Selected extract:
Biden or not, U.S. policy on Palestine stays the same

Mitchell Plitnick

Mondoweiss  /  July 12, 2024

Realistic contenders to replace Biden won’t be better on Palestine than Genocide Joe. And when it comes to Dems and Republicans, you pick your poison, but there’s no healthy choice.

With four months left until the elections in the United States, other issues are falling off the media radar. One might think that the genocide in Gaza had ended, as the coverage of it in mainstream media has fallen off dramatically. 

But Israel has been escalating its attacks, openly targeting schools, dropping bombs on children playing soccer, and moving hundreds of thousands of largely homeless Palestinians from one place to another and bombing all of it

Meanwhile, American attention has moved inward, debating whether or not the obvious mental incapacity of a man who holds the most powerful position in the world is disqualifying while his full partnership in a genocide of stunning magnitude is not. 

Americans are facing a farcical election decision even though the stakes in that election could not be higher for the United States and, just as much, for the rest of the world. As the Republican and Democratic national conventions approach, each party is now working on hammering out their respective 2024 platforms.

A party platform is a non-binding statement of policy that is meant to provide voters with some sense of what the party as a whole stands for. It is quite common for presidents and members of Congress to depart significantly from their party’s platform once they are elected, but as a political document, it has some meaning in setting expectations for advocacy and a referential framework for lobbyists. 

What does this mean for Palestine, for Gaza, for the ongoing genocide, and for the massive suppression of dissent on the matter that has swept across not only American campuses but across American culture more broadly?

Republicans

With the Republican National Convention scheduled for July 15, their platform is largely complete. They have more uniformity within their party than the Democrats do, so the process is simpler and the platform itself is much vaguer on many issues.

The GOP party platform vows to “stand with Israel, and seek peace in the Middle East. We will rebuild our Alliance Network in the Region to ensure a future of Peace, Stability, and Prosperity.”

In a separate section on antisemitism, the platform states, that Republicans “support revoking Visas of Foreign Nationals who support terrorism and jihadism.”

Taken together, this seems clear enough. We can be assured that Israel will have all the support it needs in slaughtering Palestinians. With Republican mega-donor Miriam Adelson pledging $100 million to Donald Trump’s campaign in exchange for a promise to allow Israel to annex the West Bank, it’s clear where a Trump presidency is heading and, outside of an outlier or two like Rep. Thomas Massie, who often votes against what Israel wants (not out of love for Palestinians) there isn’t a Republican who would have any problem with this.  

Republicans are likely to lean back into the Abraham Accords and try to do what Joe Biden has so far failed to do: conclude an agreement between Saudi Arabia and Israel. But where Biden’s efforts have focused on fully normalized relations, it is possible that the Republicans and Trump will view “rebuilding our Alliance Network in the Region” in military terms if Israel’s ongoing genocide continues to make full Israeli-Saudi normalization impossible. 

The Republicans would place a much higher priority on such an alliance than the Democrats because of the significant isolationist streak among many of Trump’s supporters. Where Democrats feel some heat because their progressive, Muslim, Arab, and younger constituents support Palestinian rights, Republicans are concerned that they not be seen by their isolationist voters as bringing the U.S. closer to a new Mideast war.

Dataset records:
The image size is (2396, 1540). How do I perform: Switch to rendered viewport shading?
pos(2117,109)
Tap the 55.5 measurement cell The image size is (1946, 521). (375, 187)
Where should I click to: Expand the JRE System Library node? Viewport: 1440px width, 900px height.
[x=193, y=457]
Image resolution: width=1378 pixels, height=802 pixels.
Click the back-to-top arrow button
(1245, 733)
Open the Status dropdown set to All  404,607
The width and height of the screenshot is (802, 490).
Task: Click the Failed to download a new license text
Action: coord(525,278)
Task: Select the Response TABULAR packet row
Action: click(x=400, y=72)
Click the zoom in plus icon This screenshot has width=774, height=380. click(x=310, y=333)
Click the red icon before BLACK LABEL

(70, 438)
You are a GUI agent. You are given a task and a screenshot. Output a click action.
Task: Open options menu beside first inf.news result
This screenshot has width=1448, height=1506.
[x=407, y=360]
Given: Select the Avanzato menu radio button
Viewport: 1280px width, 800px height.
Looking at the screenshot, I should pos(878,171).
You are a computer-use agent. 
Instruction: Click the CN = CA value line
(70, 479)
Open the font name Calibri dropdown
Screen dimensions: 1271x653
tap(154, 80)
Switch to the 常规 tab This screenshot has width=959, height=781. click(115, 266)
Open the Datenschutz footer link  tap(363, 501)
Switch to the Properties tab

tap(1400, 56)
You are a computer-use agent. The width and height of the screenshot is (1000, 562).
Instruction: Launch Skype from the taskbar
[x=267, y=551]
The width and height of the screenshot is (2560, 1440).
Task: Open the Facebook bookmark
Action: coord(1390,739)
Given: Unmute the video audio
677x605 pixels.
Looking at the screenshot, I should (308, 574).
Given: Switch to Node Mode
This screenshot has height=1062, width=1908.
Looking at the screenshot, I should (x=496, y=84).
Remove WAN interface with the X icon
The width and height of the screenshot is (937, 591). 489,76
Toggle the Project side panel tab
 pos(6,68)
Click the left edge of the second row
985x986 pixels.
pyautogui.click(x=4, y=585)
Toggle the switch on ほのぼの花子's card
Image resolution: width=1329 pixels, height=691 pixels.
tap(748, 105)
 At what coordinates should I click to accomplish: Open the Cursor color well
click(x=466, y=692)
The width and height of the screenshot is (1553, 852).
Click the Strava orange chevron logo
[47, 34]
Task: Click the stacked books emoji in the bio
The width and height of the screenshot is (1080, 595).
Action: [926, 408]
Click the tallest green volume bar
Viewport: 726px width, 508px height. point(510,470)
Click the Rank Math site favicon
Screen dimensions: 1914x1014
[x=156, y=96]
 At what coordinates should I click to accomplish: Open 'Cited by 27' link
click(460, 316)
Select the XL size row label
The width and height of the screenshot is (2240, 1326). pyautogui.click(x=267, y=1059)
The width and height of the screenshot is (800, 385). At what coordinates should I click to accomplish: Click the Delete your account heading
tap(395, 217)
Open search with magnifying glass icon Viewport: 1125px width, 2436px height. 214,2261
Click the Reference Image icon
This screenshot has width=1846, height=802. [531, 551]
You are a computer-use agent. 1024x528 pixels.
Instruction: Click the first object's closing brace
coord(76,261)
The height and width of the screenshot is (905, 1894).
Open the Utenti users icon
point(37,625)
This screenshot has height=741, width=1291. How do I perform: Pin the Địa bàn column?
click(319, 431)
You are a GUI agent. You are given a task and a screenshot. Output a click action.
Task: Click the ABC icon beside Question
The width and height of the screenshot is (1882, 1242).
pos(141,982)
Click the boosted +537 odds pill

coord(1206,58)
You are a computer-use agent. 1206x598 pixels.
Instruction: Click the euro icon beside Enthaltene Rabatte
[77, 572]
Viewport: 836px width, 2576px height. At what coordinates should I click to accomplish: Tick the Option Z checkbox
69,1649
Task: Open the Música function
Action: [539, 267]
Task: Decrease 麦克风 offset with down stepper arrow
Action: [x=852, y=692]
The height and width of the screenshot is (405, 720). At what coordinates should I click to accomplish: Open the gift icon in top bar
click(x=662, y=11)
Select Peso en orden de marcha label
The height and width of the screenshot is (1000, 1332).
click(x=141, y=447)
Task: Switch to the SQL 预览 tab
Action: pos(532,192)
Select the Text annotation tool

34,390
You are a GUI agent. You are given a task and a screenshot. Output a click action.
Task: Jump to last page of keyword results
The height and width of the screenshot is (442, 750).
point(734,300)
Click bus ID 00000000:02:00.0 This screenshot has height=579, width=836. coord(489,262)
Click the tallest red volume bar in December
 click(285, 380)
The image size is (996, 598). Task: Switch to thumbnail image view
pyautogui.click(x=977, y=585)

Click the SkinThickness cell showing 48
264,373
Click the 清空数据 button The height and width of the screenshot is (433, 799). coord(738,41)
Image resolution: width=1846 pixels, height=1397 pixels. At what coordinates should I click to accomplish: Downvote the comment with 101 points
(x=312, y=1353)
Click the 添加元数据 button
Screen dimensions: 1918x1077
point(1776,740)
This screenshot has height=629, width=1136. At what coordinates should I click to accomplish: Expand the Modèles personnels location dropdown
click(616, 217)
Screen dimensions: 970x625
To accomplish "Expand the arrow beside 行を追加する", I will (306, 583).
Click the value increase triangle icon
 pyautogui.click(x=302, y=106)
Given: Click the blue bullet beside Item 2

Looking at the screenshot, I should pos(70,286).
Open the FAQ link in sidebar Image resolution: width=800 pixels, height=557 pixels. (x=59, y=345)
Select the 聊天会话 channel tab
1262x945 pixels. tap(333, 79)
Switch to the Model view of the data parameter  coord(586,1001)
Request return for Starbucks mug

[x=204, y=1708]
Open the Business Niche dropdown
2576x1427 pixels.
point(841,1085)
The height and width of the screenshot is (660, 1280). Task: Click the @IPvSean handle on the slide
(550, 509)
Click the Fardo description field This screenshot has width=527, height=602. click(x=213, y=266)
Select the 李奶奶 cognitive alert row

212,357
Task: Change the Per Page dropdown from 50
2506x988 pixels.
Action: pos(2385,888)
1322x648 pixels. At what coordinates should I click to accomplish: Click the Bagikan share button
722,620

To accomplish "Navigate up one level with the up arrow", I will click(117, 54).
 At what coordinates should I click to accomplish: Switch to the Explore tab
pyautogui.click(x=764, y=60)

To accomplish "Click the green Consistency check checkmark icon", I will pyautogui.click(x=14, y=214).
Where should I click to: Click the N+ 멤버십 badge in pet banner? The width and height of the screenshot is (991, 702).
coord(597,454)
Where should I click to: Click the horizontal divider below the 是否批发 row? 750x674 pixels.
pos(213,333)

Exercise tasks:
• 1. Condense the paragraph of the article on U.S. Palestine policy that begins "A party platform is a non-binding" into two sentences, keeping its main points.
• 2. Write the next few paragraphs of the article on U.S. Palestine policy, picking up after its final sentence about Republicans and isolationist voters.

Answers given:
• 1. A party platform is a non-binding policy statement meant to show voters what the party as a whole stands for, though presidents and members of Congress often depart significantly from it once elected. As a political document, it still matters because it sets expectations for advocacy and gives lobbyists a framework to refer to.

• 2.
Thus, a Saudi-Israeli military alliance, which in many ways already quietly exists, does all they need it to do. It’s more than enough for Trump to claim he’s made more “peace” in the region, and that kind of cooperation diminishes the need for U.S. boots on the ground in the region.

More chilling is what the Republicans are likely to do to crush dissent. Deportations will certainly be a tool they would use to defuse protests against ongoing American support for Israeli crimes. And we have seen the sort of tactics they have used in Congress to go after university leaders they deem insufficiently draconian in combatting support for Palestinian rights. 

We can infer from these brief statements in the platform that a Republican administration will be aggressive in attacking advocates for Palestinian rights. The reforms in the proposed overhaul of the federal government in the infamous Project 2025 document can reliably be expected to change the rules for nonprofit organizations and lobbying groups to close off the few avenues groups have to try to change U.S. policy toward Palestine and Israel.

That would be added to the core of the Project 2025 plan, which is to staff the federal bureaucracy with loyalists, so there will be no one for Palestine advocates to talk to in the Executive Branch that would be at all sympathetic.

Project 2025 also talks about a regional security alliance including Israel and the Gulf States; proposes a complete cutoff of funding for the Palestinian Authority with no mention of anything to replace it, placing Palestinians in the Occupied Territories completely at Israel’s mercy; and proposes slashing USAID funding as well, ordering any such funding to “advance the Abraham Accords” and draining Palestinians in the region of still more of the scant resources they have for survival.

Under Republican rule, the picture is not pretty. The question, then, is how much better would the Democrats be?

Democrats

As we mentioned, the Democratic platform is far less developed than the Republicans, even though the Democratic convention is only six weeks away. Moreover, whereas the Republican agenda is mostly dictated by Trump, there are more competing forces among the Democrats.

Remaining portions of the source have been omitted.